[[ Records for processing open ]]

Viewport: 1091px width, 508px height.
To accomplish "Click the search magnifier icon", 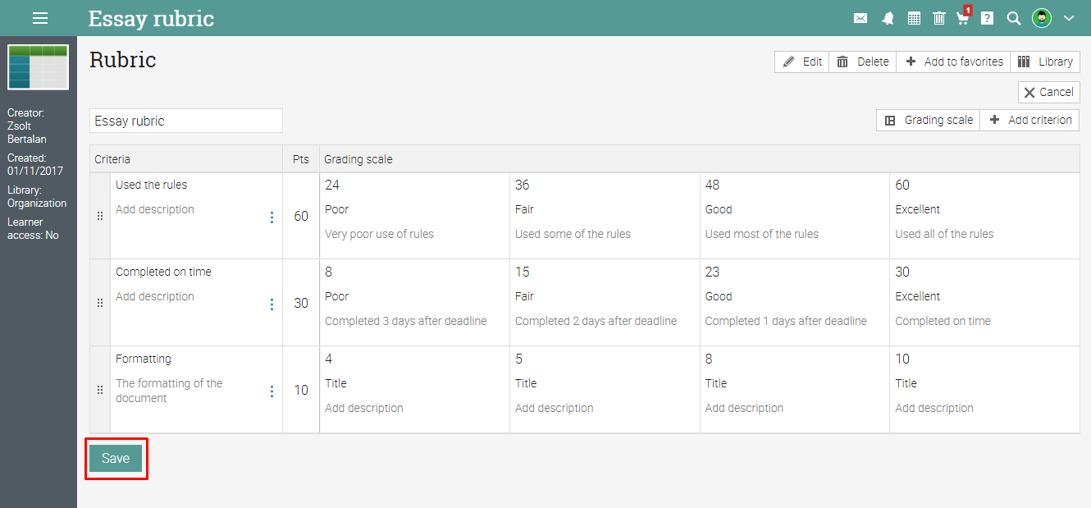I will tap(1014, 18).
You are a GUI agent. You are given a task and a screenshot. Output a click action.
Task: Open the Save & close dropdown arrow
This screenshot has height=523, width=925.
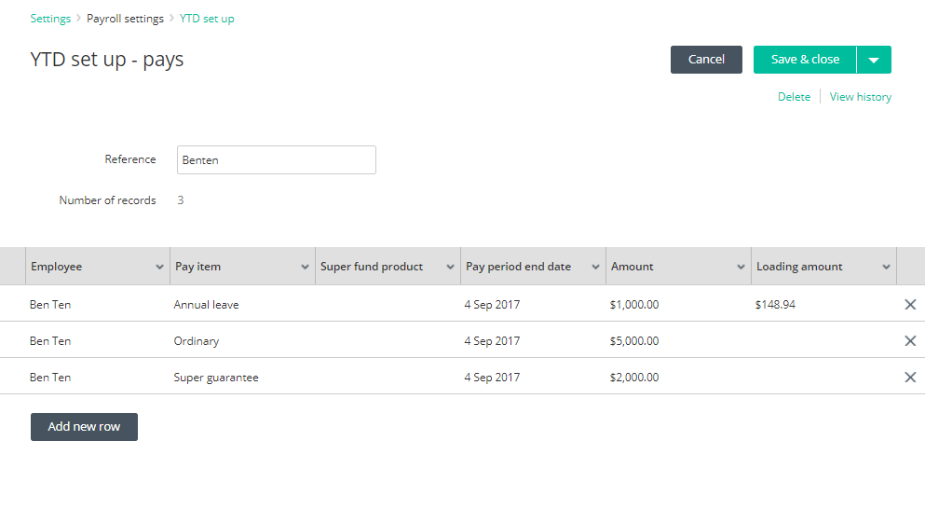pyautogui.click(x=875, y=60)
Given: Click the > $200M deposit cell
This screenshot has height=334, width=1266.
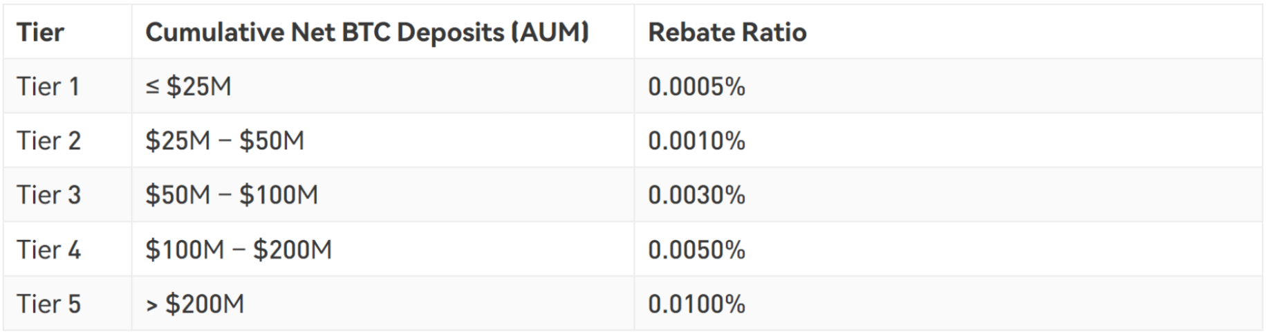Looking at the screenshot, I should pos(195,304).
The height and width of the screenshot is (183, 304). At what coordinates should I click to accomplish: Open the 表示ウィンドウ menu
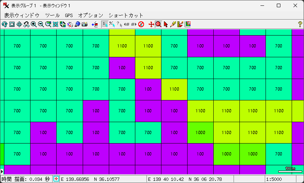click(21, 16)
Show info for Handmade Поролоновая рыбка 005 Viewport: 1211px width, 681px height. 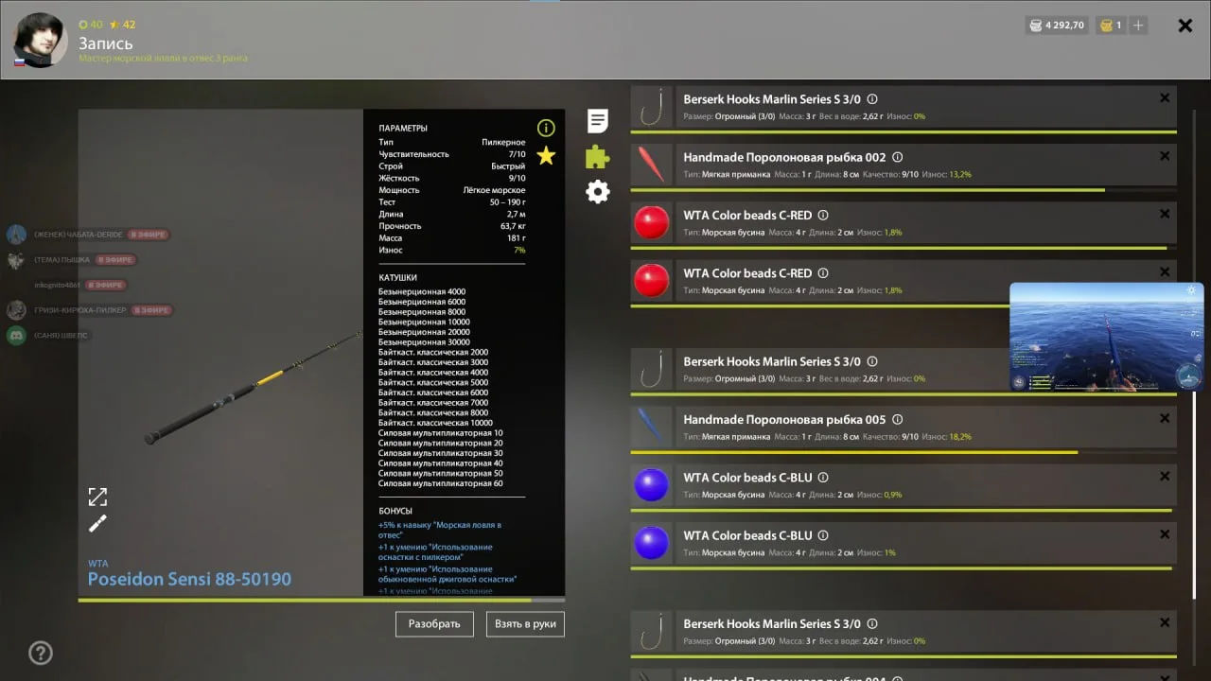tap(898, 420)
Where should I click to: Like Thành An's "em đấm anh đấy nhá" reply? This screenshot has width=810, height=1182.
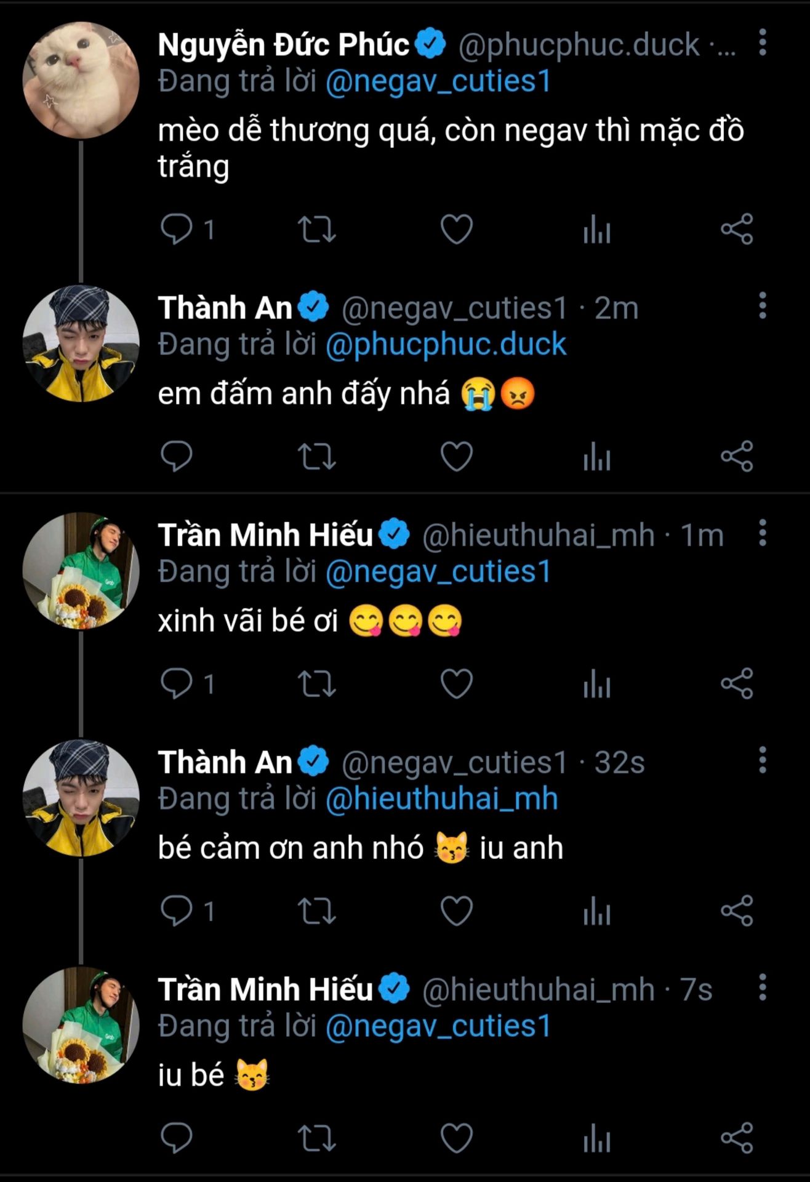(x=457, y=457)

[[ Records for processing closed ]]

Problem:
Which lines run from the one containing "Where should I" through the last line of the entries above? Output them exactly, both ends included, with no pictures.

Result:
Where should I click to: Like Thành An's "em đấm anh đấy nhá" reply? This screenshot has width=810, height=1182.
(x=457, y=457)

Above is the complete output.